When it comes to handling patients from the Moruca Region, Dr. Adams said, the safety of staff, and even that of the entire hospital, is of paramount importance. “As soon as we bring in pregnant mothers from Moruca, they are placed in Isolation. We then take samples from them and we send it for testing in Georgetown. Based on the results that return, we’d know whether to place the pregnant mother in quarantine.” An isolation unit has also been set up in the Region and, according to Dr. Adams, it contains “all of the necessities that we need for deliveries.”
EDIFYING THE REGION
When the COVID-19 epidemic was first confirmed in Guyana more than three months ago, many were horrified and even went into ‘panic shopping’. Dr. Adams opined that many had little knowledge on COVID-19, and based their understanding on the reports that were being featured in the international press. Overtime, she said, edifying the local population proved to be quite beneficial.
Dr. Adams explained that “One of the advantages now is that persons are more educated than ever before. I myself was even nervous about coronavirus because three months ago, we hadn’t much information. When I heard about coronavirus, I was nervous, because we didn’t have much information then.” She went on to say, “now our population is even more aware of how the virus is being transmitted, they know how they can protect themselves against it, and even more importantly, they know being infected doesn’t necessarily mean death.”

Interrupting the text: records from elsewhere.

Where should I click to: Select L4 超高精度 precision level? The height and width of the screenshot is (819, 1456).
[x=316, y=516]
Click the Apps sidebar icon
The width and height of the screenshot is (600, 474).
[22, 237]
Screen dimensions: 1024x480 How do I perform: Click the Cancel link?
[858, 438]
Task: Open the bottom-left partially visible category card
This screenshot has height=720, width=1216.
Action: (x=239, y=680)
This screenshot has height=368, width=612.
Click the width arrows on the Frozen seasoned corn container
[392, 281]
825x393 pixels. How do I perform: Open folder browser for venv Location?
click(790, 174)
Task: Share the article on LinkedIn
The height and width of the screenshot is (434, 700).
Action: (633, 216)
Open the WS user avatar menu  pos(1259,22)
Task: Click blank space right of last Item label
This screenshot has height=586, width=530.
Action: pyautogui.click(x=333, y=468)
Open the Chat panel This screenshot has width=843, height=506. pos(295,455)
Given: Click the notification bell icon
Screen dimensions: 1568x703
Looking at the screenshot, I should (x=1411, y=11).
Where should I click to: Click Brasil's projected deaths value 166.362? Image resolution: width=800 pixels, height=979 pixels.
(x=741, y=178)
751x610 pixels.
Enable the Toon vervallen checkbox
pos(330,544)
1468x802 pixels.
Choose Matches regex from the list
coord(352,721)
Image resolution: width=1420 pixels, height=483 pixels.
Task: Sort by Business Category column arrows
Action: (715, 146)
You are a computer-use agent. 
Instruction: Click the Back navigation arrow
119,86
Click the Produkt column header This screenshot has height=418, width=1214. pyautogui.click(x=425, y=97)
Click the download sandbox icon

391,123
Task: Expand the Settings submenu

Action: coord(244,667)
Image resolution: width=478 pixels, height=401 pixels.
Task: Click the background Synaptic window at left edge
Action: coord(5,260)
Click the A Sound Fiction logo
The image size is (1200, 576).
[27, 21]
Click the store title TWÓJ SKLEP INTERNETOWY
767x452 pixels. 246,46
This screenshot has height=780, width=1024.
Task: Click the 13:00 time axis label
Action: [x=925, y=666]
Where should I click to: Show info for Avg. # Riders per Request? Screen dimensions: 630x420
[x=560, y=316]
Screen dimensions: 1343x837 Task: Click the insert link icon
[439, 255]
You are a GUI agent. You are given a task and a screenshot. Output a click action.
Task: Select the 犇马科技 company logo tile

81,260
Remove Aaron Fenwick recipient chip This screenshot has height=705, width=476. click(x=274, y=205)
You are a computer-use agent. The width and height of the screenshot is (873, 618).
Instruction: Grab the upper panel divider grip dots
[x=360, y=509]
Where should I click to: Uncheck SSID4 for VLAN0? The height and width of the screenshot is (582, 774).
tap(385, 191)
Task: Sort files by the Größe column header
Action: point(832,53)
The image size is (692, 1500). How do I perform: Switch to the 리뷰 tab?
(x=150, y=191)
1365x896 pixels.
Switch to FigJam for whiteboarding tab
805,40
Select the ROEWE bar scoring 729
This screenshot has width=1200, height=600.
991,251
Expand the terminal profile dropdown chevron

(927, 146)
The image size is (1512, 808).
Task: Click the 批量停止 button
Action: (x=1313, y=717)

Anyone who’s a doctor will most likely agree that a patient’s recovery depends not only on medication, but emotional and physiological support plays a significant role in treating them. Dr. Adams said that as a doctor, it is important that she views a person seeking care not merely as a patient, but “as a fellow human being whose life depends on you giving them your best.”
“We need to take into consideration the physiological and emotional wellbeing… COVID-19 isn’t the end of the line because infection is rated on a scale of mild, medium and severe. A patient may be positive but yet exhibits no symptoms while others may exhibit mild symptoms. When it comes to dealing with patients with severe cases, it’s even more important that emotional and physiological support be given to that person,” said Dr. Adams.
There are no confirmed cases of the Novel Coronavirus in the Pomeroon/Supenaam region where she works. Quite fittingly, this is owed to the heroes like Dr. Adams, whose selfless efforts, has significantly suppressed the spread of the invisible enemy, and will, eventually reduce its threat to the nation.